Tunable Degradation of Copolymers Prepared by Nitroxide-Mediated Radical Ring-Opening Polymerization and Point-by-Point Comparison with Traditional Polyesters

Two libraries of well-defined, degradable vinyl copolymers of opposite solubility, based either on methyl methacrylate (MMA) or on oligo(ethylene glycol) methyl ether methacrylate (OEGMA), and containing various amount of 2-methylene-4-phenyl-1,3-dioxolane (MPDL), were synthesized by nitroxide-mediated radical ring-opening polymerization. A comprehensive degradation study (long-term hydrolytic degradation, degradation of thick and thin films, water uptake, enzymatic degradation) was then performed, and results were compared with those from traditional aliphatic polyesters (PLGA, PLA, and PCL).
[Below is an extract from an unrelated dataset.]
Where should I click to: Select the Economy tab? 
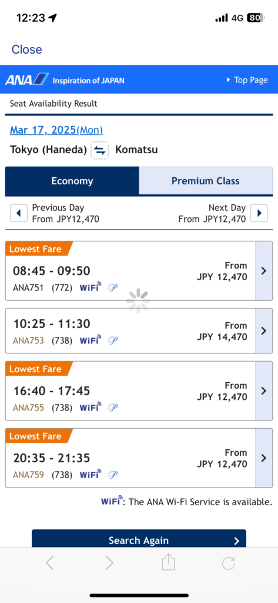(72, 181)
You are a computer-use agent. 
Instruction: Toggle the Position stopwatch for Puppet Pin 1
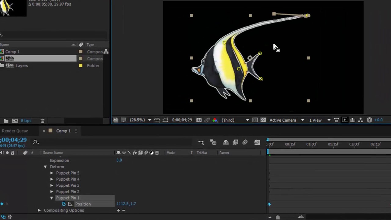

It appeared that P(MMA-co-MPDL) copolymers slowly degraded in PBS with degradation kinetics slower than that of PCL whereas P(OEGMA-co-MPDL) copolymers led to significant degradation, in between that of PLA and PCL, depending on the amount of MPDL, but without leading to a dramatic drop of pH as for PLGA and PLA. Whereas P(MMA-co-MPDL) copolymers might be well-suited for biomaterials intended for long-term use (e.g., devices and implants), faster degrading P(OEGMA-co-MPDL) copolymers might be envisioned for short- or midterm applications such as nanoscale drug-delivery systems, meeting a need for hydrophilic degradable materials with tunable degradation kinetics.